Desde hace días se baila en Soweto para despedir a Madiba. Y la danza todavía se prolongará. Hace falta tiempo para decirle adiós al hombre que reconstruyó Sudáfrica, al padre que restauró la dignidad a los negros del país. No es suficiente con las palabras y el canto, hay que bailar para poder decir todo lo que se siente.

La muerte de Mandela invita a volver sobre una de las transiciones políticas más sorprendentes del final del siglo XX. De ella se puede aprender mucho sobre lo que mantiene una democracia en pie. El cambio social se inició, en gran medida, por el cambio de una persona.

Mandela se convirtió en el preso 466/64 en la Isla de Robben cuando tenía 44 años. Su amigo, el obispo Desmond Tutu, ha explicado que entonces era el comandante en jefe del Congreso Nacional Africano, un partido muy dispuesto a usar la violencia. Cuando comenzó sus 27 años de prisión estaba muy enfadado. Durante gran parte de ese largo período pasó 23 horas al día solo. Y fue ahí donde se operó el extraño milagro: el sufrimiento que tanto envilece, en su caso le hizo bien. En la convivencia con sus carceleros blancos, Madiba entendió el valor de tender la mano al adversario. Hay un paralelismo entre su lucha y la que llevaron a cabo muchos de los disidentes de aquella Europa del Este que estaba bajo las dictaduras comunistas. Cuando finalizaba el siglo más ideológico de la historia, aparecieron hombres capaces de mirar a los ojos a los que les oprimían. Más allá del foso abierto por la injusticia, se reconocía que el otro era otro yo.

Sudáfrica a finales de los 80 se había convertido en un campo batalla. Parecía imposible evitar una guerra civil. Cuatro millones de blancos habían tenido sometidos a 25 millones de negros durante décadas. En ese contexto, el presidente Pieter Willen Botha decidió enviar a su ministro de Justicia, Kobie Coetsee, a hablar con Mandela en la cárcel. El encuentro fue cordial. Luego seguirán muchas reuniones con representantes del servicio de inteligencia y del ejército.
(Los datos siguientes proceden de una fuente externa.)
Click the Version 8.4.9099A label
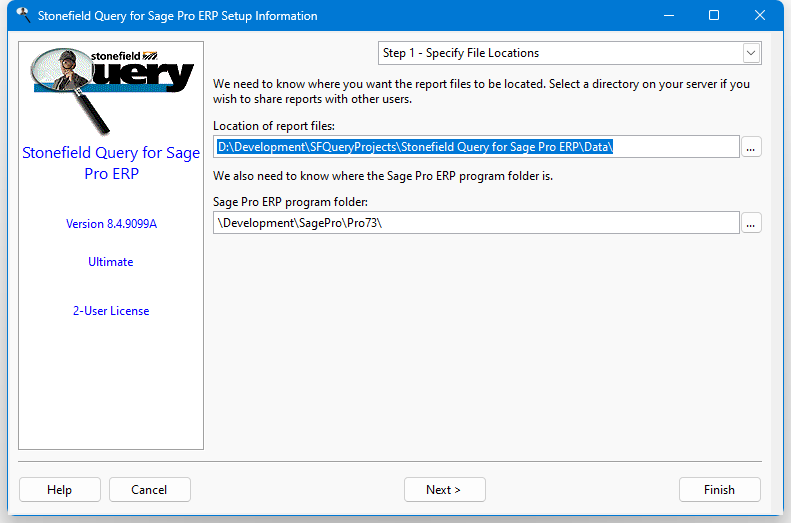 pyautogui.click(x=111, y=224)
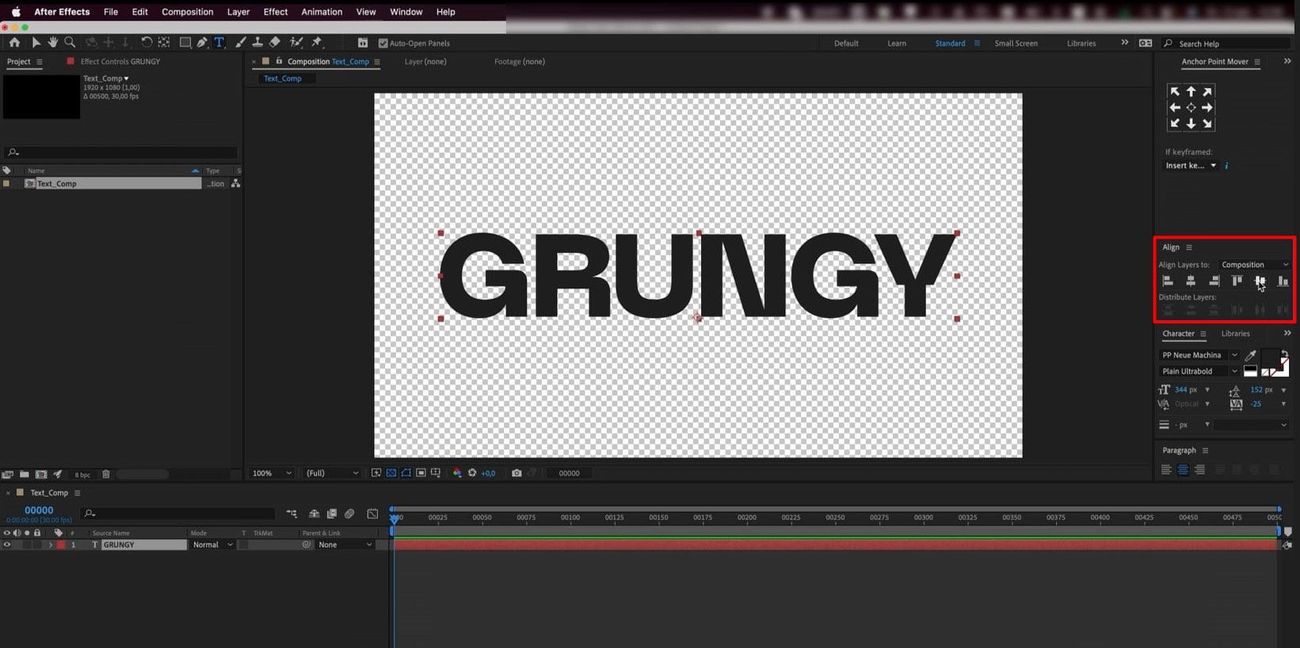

Algunos de aquellos personajes eran siniestros, pero eso no le impidió al que luego sería Premio Nobel de la Paz entenderse con ellos.

Y este método de hacer política, que nacía más allá de la política, es el que Mandela instaura cuando llega a la presidencia. A partir de 1994 se pone en marcha la Comisión de la Verdad y la Reconciliación que desarrolla algo más rico que un simple proceso de amnistía. Sudáfrica refunda su comunidad política. Hasta ese momento la inmensa mayoría de los blancos había considerado justificado el régimen del apartheid. Los negros no tenían motivos para esperar un cambio repentino. Los mecanismos procedimentales habituales de la democracia eran insuficientes para solucionar el problema. No había posibilidad de establecer un juego adecuado entre mayorías y minorías que pudiera cerrar la herida.

La genialidad de Mandela fue cambiar el terreno de juego y entrar de lleno en la metapolítica. Potenció el encuentro humano y el reconocimiento mutuo, a través del perdón. El factor religioso estuvo muy presente en los trabajos de la Comisión. Nunca se ocultó que estaba inspirada por el cristianismo. Sus labores se inauguraron con una oración. Se invitó a los responsables de graves injusticias a confesar y a reconocer que lo que habían hecho era algo malo. No un ataque a la ley sino un ataque al bien. Del mismo modo, se invitó a las víctimas a perdonar. Y funcionó.

Eso no quiere decir que Sudáfrica haya solucionado todos sus problemas. Cuando se van a cumplir 20 años de la llegada de Mandela a la presidencia, el país sigue sufriendo desigualdades atroces – un blanco gana siete veces más que un negro- y el nivel de violencia es altísimo. Pero sigue existiendo una vida en común que parecía imposible.

No hay que esperar a sufrir un apartheid para comprender que la democracia, si se concibe sólo como un sistema deliberativo, es incapaz de sostenerse. Madiba ha sido el ejemplo de todo lo que puede un hombre realmente libre. Y ha dejado indicado un camino: no hay sistema constitucional ni legislativo que nos mantenga unidos sino reconocemos el valor del otro. No hay democracia sin verdad.